Abstract (4th cover page)
This essay deals with the so-called in French “Enseignement à Distance” ("Distance Teaching"), renamed here "Hybrid Teaching-Learning" (HTL, in English “Blended Teaching-Learning”) because, from the author's perspective of school didactics, it crosses the fundamental disciplinary problem of the teaching-learning relationship with that of the face-to-face-distance relationship. Its objective is to propose activation and idea generation tools for the design of pluralistic HTL systems.
The first chapter is entirely devoted to a critique of the expression used in French, “enseignement à distance”, which does not only hide the question of teaching-learning, but also that of their relationship; the questions of evaluation, use, time, education; and finally those of proximity and absence, which naturally form two other notional couples of this problematic with distance and presence. This critique leads to an analysis of HTL in seven notional pairs, including a "four-pair" and a "three-pair": teaching-learning-assessment-use, class group-small group-individual, short time-long time, direct-deferred, proximity-distance, presence-absence.
The second chapter analyzes HTL as a "system" in which any change –such as the introduction of a quantitatively and qualitatively important change in the "distance" subsystem– forces an overall reorganization. This system is first compared to the historical "school form" of French school education, in which distance is sought, which is not that of the family environment from the school, as in HTL, but on the contrary the distance at which the school is sought to be maintained from the family, and more generally from the social environment of the pupils, in order to educate them in republican values and personal autonomy. The author then compares HTL to the "flipped classroom", which he criticizes for not taking into account the systemic effects on the teaching-learning of languages. This chapter concludes with the idea that "the construction of HTL devices [is] a matter of complex reengineering".

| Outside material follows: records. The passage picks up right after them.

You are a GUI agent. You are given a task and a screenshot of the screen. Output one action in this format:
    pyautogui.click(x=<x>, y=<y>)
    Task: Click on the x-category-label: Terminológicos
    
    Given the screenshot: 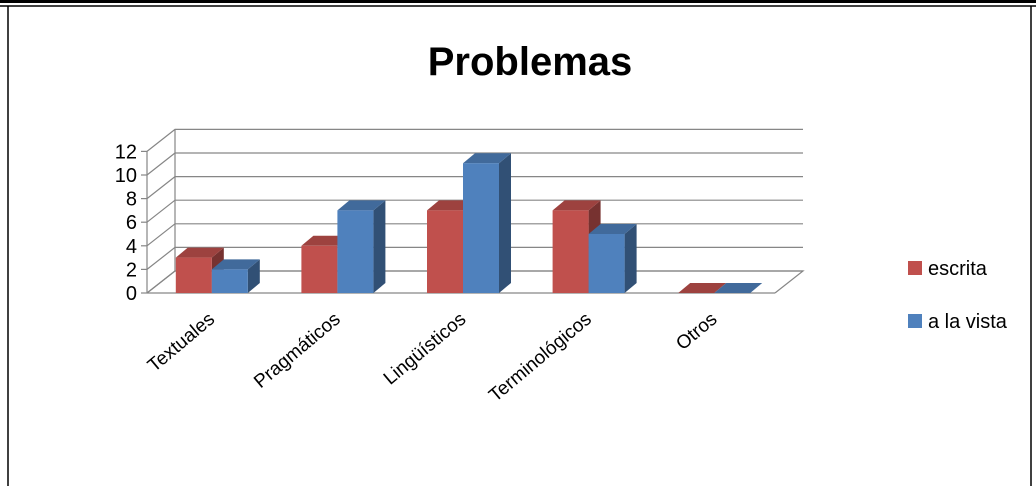 What is the action you would take?
    pyautogui.click(x=540, y=358)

The third chapter, by means of two examples of available models, that of the different cognitive models of teaching-learning and that of the different methodological matrices, illustrates the need, when moving to an HTL system, not to be satisfied with dividing the previous activities between face-to-face and distance learning, but to rethink the system from the start, which implies mobilizing the fundamental didactic models from the very beginning of its design. This chapter leads to a proposal for a "heuristic model for reengineering HTL" crossing the types of environment (the classroom as a school environment, the student's personal environment, the classroom as a micro-society, the student's society, the foreign society) with the different didactic domains (teaching, learning, evaluation and use).
The fourth and last chapter presents the third model proposed in this essay, a "complex model of the face-to-face relationship in HTL", which crosses the different domains not with the environments, as in the previous model of chapter 3, but with the teaching-learning relationship declined in seven different modes: the continuum, the opposition, the evolution, the contact, the dialogic, the instrumentalization and the framing.